Resmi tarih, bir ülkenin başına gerçekte ne gelirse gelsin her şeyi "kazanım" olarak kayda geçirir. Hataları, bu hataların sonuçlarını, sorunlu tercihleri, bu tercihlerin bedellerini, gerçekleri, bu gerçeklerin ağırlığını yok sayar. O yüzden biz ona güvenmeyiz. Tarihi mağdurların açısından tekrar tekrar okuyup, kaydı tutulmayanlar üzerinden gayriresmi ve tarafsız bir tarih yazmanın peşine düşeriz.
Ve tabii ki bunu beceremeyiz. Çünkü aradığımız gerçek, resmi tarihle gayriresmi tarih arasındaki kara deliktedir. O kara deliği resmi tarih tek başına oluşturmaz. Gayriresmi tarihle birlikte inşa eder. Ve insanlığın çıkmazı bu kaçınılmaz birlikteliğin girdabında sonsuz derinliklere iner.
Gezi hareketi tam 11 yıl önce bugünlerde İstanbul'un göbeğinde küçücük bir parkta güçlü bir "Hayır"la başladı. Ve kısa sürede devleşerek etkisi hızla tüm ülkeye yayıldı. Ama nihayetinde ülkeyi karanlığa doğru sürükleyen iktidarın aydın ve çağdaş insana karşı düşmanlık argümanlarını güçlendirmek için kullandığı bir silaha dönüştü. O yüzden, bu barışçıl, güçlü ama sonucu umulandan çok farklı olan eylemin öyküsünü ısrarla bir "başarı ve umut öyküsü" olarak anmak ne kadar doğrudur diye sormak gerekir.
Evet Gezi'deki ağaçlar bu eylem sayesinde hâlâ yerli yerinde duruyor. Ama Gezi öncesi sorunlu da olsa henüz kısmen var olan bir sürü hak ve hukukun yerinde kapkara bir boşluk var…
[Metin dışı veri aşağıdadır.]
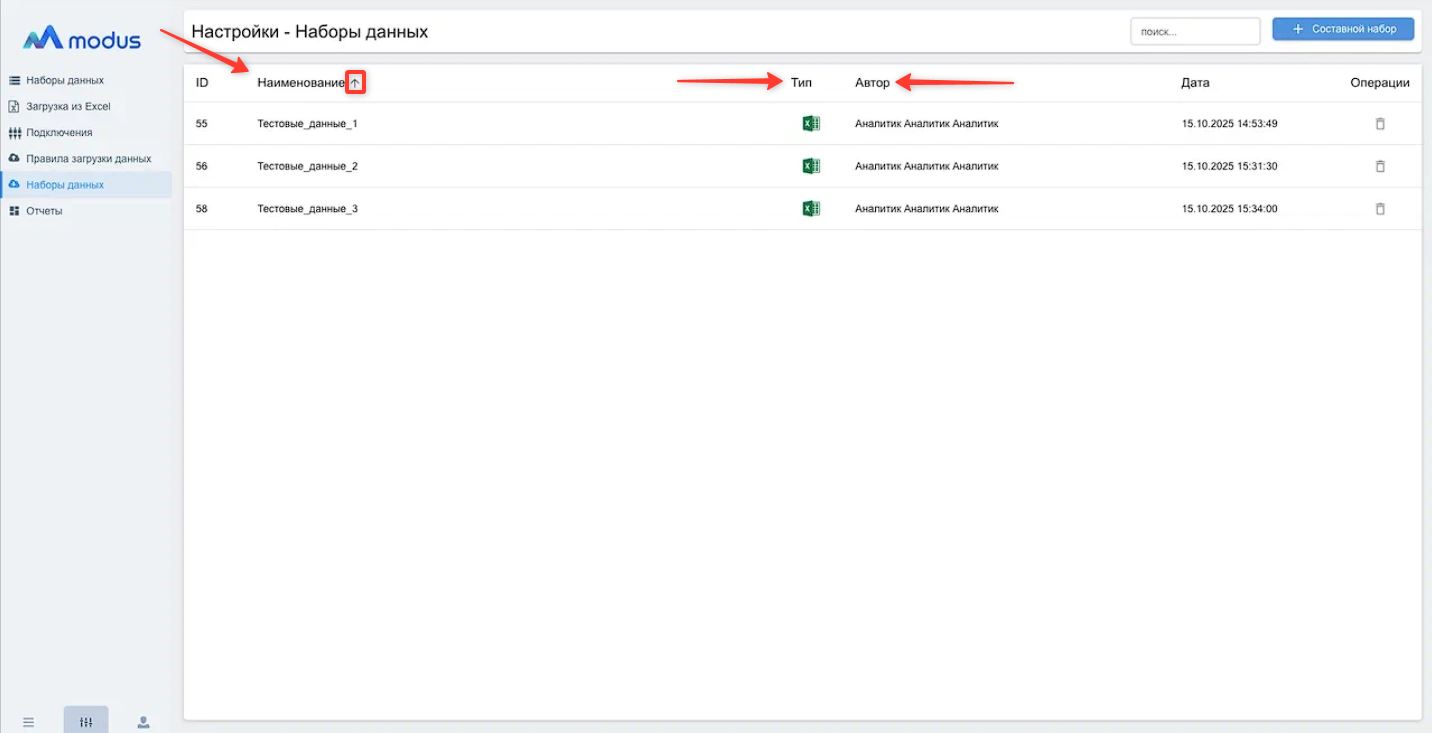Sort the table by Автор column header

click(x=872, y=83)
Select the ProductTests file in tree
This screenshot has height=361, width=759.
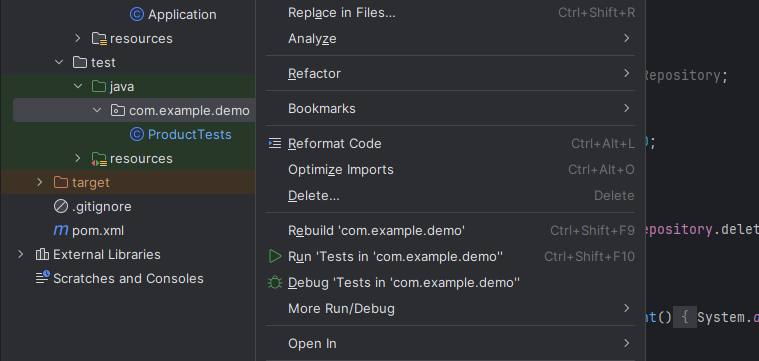pyautogui.click(x=190, y=135)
2013 yılının mayısında, şehrin göbeğindeki küçücük bir parkta ağaçlara sarılan ve varlığını onların canını kurtarmaya adayan bir avuç genç insanın "Hayır"larıyla başlayıp birkaç günde dünyanın her yerinden duyulan dev bir itiraz çığlığına dönüşen Gezi direnişinin gerçeğe en yakın analizini sonuçlarından okumak ve tutulabilecek en dürüst kaydı tutmak direnişe ve umuda bir adım daha yaklaşma fırsatıdır.
Gezi'de ne olduğunu, iktidar ne derse desin, biz biliyoruz. Ama Gezi'den sonra neler olduğunu da biliyoruz.
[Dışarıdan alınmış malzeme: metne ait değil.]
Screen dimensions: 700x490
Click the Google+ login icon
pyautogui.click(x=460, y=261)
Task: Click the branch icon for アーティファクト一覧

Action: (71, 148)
İktidar Gezi'ye katılanları hızla düşman ilan etti ve "Gezi ile birlikte eski Türkiye özlemleri canlandırıldı ve terör örgütleri siyaseti dizayn etmeye çalıştı" denildi.
2015 seçimlerinde halkın iradesiyle tek başına hükümet kuramayacağını anlayan iktidar barış sürecinin ardından hızla yeniden savaş sürecine dönülmesiyle el güçlendirdi.
Yıllardır ortağı olan cemaatle yollarını net bir şekilde ayırdı ve kimin elinin kimin cebinde olduğu anlaşılamayan bir hesaplaşma sürecine girildi.
Yeryüzünün en tuhaf darbe girişimi yaşandı.
Gezi'de direnen gençlerin ailelerinin şarkılar söyleyerek geçtikleri Boğaziçi Köprüsü kana bulandı ve adı 15 Temmuz Şehitler Köprüsü oldu.
Üniversitelerin içi boşaltıldı.
Öğrenci şenlikleri, 8 Mart yürüyüşleri, Gay Pride'lar yasaklandı.
Hukukun terazisi hurdaya atıldı.
En kötüsü de… İktidarını kaybetmesi beklenen başbakan sınırsız yetkilerle bu ülkeye Cumhurbaşkanı oldu.
Ve o günden itibaren muhalefet de seçmen de, iktidarı alaşağı etmenin tek yolunun iktidarın dilini kullanmak olduğuna ikna oldu.
11 yıl önce Gezi'de "Bir daha hiçbir şey eskisi gibi olmayacak" cümlesini biz kurduk ama bir daha hiçbir şeyin eskisi olamayacağı düzeni iktidar inşa etti.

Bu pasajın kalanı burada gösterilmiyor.